Inspired by the psychedelic tradition of Turkish psychedelia pioneered by groups such as Moğollar, German-Turkish singer Derya Yıldırım's latest work alongside her group fuses the electric jangle of the amplified traditional lute with drifting keyboard and soulful tunes. It's a nostalgic vibe anchored in Yıldırım's powerful falsetto and influenced by producer Leon Michels' analogue tape aesthetic. Yet, on classic Turkish songs such as the nursery rhyme Hop Bico and 60s classic Ceylan, the group finds dynamic new territory. They craft slinking, slow-burning grooves and soaring vocals that impart a fresh, quirky spin to the Turkish psych sound.

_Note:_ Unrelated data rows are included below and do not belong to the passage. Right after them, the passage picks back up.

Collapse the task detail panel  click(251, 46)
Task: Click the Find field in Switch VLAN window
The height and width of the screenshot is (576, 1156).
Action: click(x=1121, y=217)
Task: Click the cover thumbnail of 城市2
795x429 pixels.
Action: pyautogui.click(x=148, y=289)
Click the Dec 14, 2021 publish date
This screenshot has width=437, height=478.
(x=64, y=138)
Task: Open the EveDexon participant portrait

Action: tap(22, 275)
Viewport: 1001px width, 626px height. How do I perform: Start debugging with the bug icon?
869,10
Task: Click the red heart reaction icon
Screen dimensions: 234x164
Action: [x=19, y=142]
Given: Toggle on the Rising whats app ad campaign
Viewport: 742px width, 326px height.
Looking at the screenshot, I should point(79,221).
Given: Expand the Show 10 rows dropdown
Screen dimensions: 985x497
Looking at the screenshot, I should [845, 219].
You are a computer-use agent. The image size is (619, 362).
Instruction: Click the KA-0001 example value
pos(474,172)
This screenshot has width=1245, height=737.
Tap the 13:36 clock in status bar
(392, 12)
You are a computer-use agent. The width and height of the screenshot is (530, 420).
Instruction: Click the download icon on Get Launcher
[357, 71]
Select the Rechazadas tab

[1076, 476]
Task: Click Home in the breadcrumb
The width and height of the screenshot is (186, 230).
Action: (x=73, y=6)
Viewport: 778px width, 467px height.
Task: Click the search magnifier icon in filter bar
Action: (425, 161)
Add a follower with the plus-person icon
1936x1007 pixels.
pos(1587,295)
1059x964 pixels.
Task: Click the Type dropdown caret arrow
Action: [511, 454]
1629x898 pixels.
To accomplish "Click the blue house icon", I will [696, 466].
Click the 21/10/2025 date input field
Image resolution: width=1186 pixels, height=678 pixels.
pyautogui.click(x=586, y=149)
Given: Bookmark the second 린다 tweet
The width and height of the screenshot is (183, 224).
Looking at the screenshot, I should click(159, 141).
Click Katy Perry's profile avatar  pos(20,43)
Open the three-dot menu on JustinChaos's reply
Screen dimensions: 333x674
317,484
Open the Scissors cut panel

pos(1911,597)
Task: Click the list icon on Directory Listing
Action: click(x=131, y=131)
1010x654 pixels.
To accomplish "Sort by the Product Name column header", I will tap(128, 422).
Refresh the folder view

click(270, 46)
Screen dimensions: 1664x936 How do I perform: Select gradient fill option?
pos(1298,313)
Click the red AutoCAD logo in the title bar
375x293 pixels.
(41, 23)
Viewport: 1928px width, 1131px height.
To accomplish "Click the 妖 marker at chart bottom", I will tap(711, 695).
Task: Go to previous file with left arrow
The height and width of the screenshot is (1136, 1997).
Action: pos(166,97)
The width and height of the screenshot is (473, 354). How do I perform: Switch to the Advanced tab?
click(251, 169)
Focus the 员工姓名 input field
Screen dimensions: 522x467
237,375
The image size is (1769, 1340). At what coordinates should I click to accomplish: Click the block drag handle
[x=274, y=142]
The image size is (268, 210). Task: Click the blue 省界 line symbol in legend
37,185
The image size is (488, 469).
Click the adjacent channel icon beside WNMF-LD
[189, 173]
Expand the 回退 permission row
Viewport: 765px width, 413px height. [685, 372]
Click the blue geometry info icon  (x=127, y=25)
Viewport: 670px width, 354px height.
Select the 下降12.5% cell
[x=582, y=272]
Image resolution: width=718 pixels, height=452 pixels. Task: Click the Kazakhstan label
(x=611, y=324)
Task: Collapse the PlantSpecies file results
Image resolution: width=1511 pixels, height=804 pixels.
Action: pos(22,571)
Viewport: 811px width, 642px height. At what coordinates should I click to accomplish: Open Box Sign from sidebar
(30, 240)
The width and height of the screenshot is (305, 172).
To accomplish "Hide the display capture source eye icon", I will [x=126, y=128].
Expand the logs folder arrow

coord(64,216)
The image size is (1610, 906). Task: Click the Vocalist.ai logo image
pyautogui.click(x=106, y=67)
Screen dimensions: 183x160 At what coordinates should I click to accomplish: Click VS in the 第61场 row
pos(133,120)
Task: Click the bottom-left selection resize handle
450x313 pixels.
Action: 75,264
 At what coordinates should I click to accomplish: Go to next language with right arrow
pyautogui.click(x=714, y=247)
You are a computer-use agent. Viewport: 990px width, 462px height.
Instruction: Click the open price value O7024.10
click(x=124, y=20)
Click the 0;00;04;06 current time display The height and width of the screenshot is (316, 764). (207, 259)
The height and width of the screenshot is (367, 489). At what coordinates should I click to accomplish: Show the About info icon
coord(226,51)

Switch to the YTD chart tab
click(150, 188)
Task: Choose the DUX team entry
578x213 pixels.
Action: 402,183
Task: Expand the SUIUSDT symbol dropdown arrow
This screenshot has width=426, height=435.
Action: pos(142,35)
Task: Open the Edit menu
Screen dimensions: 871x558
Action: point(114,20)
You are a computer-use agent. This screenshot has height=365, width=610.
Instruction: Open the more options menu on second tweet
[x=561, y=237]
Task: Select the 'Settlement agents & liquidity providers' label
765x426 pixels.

3. Lido Pimienta – The Beauty

Gregorian chants, Eastern European folk melodies and orchestral strings merge on Colombian singer Lido Pimienta's stunning latest work. Arranging music for the 60-piece Medellín Philharmonic Orchestra, Pimienta and producer Owen Pallett explore everything from the liturgical vocals of opener Overturn (Obertura de la Luz Eterna) to the dramatic interweaving lines of Aún Te Quiero and the syncopated reggaeton-inspired beats of the woodwind-heavy El Dembow del Tiempo. Ultimately, it is Pim

Trevor Boone
Trevor Boone

A tech journalist and software developer with over a decade of experience covering emerging technologies and digital transformation.